The Vikings knew their time was over, I’ve told W. They knew that their Ragnarok was coming; that a new religion was coming that would sweep the old one away. It was because Christianity was coming to their northlands that they sailed to Holy Island and smashed the Abbey, I said to W. And it was a sense of their own posthumousness that drove them to pillage and maraud their way across Christian Europe.

And wasn’t it the same soul-heaviness which drove them to the New World, to settle in Newfoundland? Wasn’t it Viking heavy-souledness which led them southwards, down the coast of present-day North America, all the way to what became Mexico? They wanted to escape, I told W. To escape themselves! To leave themselves behind! that's why they founded Viking settlements along the edge of East Africa, and in pockets of India where blue-eyed, heavy-souled natives claim ancestry from lost Danish colonies.

The Philosophy of Walking



Of course, there’s a fundamental difference in our philosophy of walking, W. says. The Jewish walker walks forward, W. says. A trivial point, but one too often lost on the Hindu. Because the Hindu walks in circles, W. says. The Hindu only ever walks round and round!
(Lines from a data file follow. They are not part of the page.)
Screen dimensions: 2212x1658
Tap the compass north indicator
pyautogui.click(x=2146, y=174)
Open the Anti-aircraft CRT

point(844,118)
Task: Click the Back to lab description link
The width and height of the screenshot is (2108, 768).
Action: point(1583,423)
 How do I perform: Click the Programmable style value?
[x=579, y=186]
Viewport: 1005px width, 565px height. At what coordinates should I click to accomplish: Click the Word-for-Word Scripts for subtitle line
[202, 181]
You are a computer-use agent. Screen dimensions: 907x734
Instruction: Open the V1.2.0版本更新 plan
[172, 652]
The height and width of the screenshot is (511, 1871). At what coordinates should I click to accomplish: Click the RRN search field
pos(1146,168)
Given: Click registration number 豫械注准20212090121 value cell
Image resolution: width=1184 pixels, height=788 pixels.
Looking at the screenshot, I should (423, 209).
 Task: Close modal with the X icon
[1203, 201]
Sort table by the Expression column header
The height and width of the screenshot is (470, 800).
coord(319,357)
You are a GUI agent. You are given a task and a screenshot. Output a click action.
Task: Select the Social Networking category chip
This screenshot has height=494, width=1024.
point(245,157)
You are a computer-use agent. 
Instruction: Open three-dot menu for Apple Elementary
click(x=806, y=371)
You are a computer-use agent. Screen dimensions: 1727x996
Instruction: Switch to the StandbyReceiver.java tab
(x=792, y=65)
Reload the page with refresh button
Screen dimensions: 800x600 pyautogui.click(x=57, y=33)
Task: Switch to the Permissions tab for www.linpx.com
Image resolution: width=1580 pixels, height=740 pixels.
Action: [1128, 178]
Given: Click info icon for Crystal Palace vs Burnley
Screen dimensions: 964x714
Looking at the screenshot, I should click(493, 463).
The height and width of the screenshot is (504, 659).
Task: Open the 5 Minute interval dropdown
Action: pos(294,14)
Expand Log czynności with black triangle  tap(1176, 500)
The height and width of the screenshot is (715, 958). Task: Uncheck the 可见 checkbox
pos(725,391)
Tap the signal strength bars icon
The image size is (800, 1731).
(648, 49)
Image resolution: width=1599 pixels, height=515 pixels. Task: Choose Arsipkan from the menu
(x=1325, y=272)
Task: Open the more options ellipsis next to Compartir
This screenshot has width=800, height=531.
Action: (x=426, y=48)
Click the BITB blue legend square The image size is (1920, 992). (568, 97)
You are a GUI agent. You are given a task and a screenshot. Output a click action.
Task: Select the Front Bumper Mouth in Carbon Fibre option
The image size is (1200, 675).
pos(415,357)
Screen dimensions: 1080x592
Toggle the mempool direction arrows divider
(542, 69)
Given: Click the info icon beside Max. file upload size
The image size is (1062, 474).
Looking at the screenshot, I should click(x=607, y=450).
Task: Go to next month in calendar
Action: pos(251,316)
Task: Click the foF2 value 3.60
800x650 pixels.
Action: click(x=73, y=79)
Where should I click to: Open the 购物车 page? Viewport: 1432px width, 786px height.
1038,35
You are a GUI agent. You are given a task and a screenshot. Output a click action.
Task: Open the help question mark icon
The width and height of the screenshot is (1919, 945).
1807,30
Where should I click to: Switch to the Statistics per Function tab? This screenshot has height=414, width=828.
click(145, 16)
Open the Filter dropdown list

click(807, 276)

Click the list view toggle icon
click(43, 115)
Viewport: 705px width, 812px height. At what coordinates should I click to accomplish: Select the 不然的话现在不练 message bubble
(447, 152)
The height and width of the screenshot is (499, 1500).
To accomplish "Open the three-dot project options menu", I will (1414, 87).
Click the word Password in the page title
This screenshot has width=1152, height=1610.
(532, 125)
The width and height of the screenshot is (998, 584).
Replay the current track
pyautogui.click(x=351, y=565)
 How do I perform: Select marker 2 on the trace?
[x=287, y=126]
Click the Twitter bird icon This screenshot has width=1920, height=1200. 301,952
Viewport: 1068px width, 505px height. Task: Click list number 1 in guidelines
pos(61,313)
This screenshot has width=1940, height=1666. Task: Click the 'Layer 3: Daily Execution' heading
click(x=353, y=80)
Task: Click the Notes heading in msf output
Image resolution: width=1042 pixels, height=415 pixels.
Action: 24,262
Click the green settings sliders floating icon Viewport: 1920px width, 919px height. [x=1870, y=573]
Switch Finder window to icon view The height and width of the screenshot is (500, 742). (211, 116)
For the Jew, W. says, every walk is an exodus, a leaving behind of the house of bondage. For the Jew, every walk is a politica act, a determined effort to found a new community in leaving behind slavery, to journey together away from Egypt. For the Hindu, however, the walk is only ever cosmological, W. says. — 'You set out to come back again! You go forth only to return!'

It's like the wheel of rebirth, W. says. It's like the turning of the Four Ages. History, for the Jew, has only one direction, even if, in the end, it points beyond history. Only one direction — and so, for the Jewish walker, we are always walking towards Canaan.